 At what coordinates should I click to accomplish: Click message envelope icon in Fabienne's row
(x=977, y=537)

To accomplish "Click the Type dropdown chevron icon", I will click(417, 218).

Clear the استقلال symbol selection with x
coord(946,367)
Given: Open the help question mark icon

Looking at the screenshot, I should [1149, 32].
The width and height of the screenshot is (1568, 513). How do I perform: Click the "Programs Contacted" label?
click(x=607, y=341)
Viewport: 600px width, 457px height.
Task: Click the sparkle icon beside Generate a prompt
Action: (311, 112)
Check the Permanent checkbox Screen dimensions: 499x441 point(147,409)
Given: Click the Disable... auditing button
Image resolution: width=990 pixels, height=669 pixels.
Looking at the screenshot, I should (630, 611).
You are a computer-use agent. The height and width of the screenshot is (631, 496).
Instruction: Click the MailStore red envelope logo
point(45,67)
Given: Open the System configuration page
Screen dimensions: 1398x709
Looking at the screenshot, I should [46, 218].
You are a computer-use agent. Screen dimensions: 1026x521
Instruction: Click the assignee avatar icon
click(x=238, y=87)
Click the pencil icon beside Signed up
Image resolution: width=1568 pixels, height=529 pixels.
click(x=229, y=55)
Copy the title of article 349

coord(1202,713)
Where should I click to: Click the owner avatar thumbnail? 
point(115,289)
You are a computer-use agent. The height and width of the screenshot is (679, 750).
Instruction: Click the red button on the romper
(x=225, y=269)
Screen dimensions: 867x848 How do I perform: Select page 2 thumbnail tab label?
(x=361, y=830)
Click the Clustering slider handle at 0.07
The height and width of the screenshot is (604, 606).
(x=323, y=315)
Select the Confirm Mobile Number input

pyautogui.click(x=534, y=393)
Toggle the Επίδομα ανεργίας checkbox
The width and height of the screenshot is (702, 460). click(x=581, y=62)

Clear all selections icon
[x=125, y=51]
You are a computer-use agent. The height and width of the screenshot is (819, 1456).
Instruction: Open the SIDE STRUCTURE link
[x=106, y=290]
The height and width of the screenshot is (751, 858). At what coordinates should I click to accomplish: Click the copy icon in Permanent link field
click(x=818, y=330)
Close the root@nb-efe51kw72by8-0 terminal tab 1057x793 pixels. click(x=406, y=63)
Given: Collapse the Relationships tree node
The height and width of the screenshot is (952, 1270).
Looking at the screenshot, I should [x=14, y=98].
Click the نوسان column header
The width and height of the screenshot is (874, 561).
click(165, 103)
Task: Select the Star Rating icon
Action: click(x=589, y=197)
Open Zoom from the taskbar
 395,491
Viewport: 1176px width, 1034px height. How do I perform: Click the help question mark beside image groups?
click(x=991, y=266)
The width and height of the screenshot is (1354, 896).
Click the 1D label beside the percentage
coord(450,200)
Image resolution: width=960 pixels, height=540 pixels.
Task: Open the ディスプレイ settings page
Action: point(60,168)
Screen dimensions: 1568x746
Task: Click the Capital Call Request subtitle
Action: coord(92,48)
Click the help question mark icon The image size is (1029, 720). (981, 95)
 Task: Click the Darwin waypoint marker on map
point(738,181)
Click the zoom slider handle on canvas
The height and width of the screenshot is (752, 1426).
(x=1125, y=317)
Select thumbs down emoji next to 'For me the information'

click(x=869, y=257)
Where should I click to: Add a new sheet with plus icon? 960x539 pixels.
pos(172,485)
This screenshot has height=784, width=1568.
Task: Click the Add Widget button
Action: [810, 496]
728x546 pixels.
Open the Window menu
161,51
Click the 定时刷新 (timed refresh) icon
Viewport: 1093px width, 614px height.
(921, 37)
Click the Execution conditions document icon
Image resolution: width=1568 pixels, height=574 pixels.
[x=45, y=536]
+---+
§ WHAT THIS TASK INVOLVES
Set down only the line containing "Click the Execution conditions document icon" and the lines after it through the end, exactly as they appear above.

§ EXERCISE RESULT
Click the Execution conditions document icon
Image resolution: width=1568 pixels, height=574 pixels.
[x=45, y=536]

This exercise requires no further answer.